It is estimated that approximately 30 per cent of hospital attendance in Australia is related to alcohol or other drug use, and the impact of methamphetamine (‘ice’) on our WA emergency departments has been well documented.
These individuals have complex medical and mental health needs and require multidisciplinary input from a variety of clinicians. Addiction Medicine specialists (AMSs) and addiction psychiatrists (APs) are an essential part of the mix. However, there are no AMS or AP-led drug and alcohol units in any WA hospital. Such units are found in hospitals in other Australian capital cities.
Our own Parliamentary Inquiry in 2019 highlighted the need for AMSs and APs, and the government’s recognition and indication to act has been welcomed by the WA Branch of the Australasian Chapter of Addiction Medicine.
There are currently 7.3 FTE AMSs employed by the WA Government, all of whom work in the metro area for Next Step Drug and Alcohol Services. This represents 0.3 AMS per 100,000 population. Four of the current AMSs are over 60 years of age, and there is currently one registrar in training. At current rates of expected retirement and completion of training, the WA AMS workforce will decline in the next five years.

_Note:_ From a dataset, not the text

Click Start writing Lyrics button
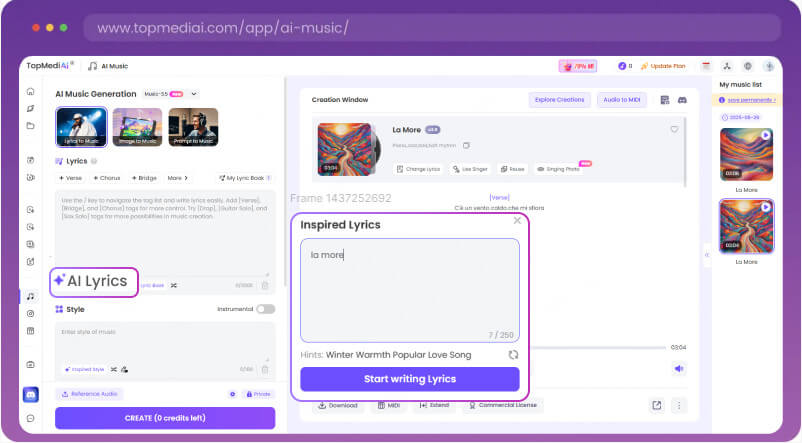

WA is facing a number of difficult and contentious issues regarding the use of drugs and the impact drug use has on society. Do we pursue ‘pill testing’ at music festivals? Should a minimum unit price for alcohol be introduced in WA? How will we respond to prescription drug monitoring in our State? What can we do to reduce opioid-related overdose deaths in WA (at a rate of 5.12 per 100,000 in 2017 versus the national rate of 3.64)? How can we best intervene in the methamphetamine-driven crisis on our streets and in our EDs? How can we best manage and help link those people presenting to our hospitals with appropriate community services?
We need addiction specialists in these conversations and in our hospitals for leadership, workforce development, and governance.
A success story to learn from
A highly successful partnership between Joondalup Health Campus’ (JHC) Joondalup Community Mental Health Service (JCMHS) and the North Metro Community Alcohol and Drug Service (Next Step Drug and Alcohol Services and Cyrenian House) was formally acknowledged at an AOD Awards Ceremony held during the 2018 Western Australian Alcohol and Other Drug Conference.
The Joondalup Drug and Alcohol Clinical Inreach Service began in 2016 and exemplifies the benefits of an addiction medicine specialist working in an AOD consultation liaison team with a highly skilled clinical nurse specialist. The service provides a Monday to Friday service for patients throughout the hospital and the JCMHS. The Inreach team consists of a full time clinical nurse specialist and an addiction medicine consultant from Next Step one day per week. The service provides consultancy regarding clinical management of AOD issues in the ED, on the wards, and within the Community Mental Health Service together with on-referral to appropriate community AOD treatment services.
The AOD team provides specific advice regarding complex withdrawal management, and input into hospital AOD management policies, procedures and documentation. Formal and informal teaching occurs on a regular basis.
The service has proven valuable to JHC clinicians, and plans on increasing the Addiction Consultant role towards 0.5 FTE have begun.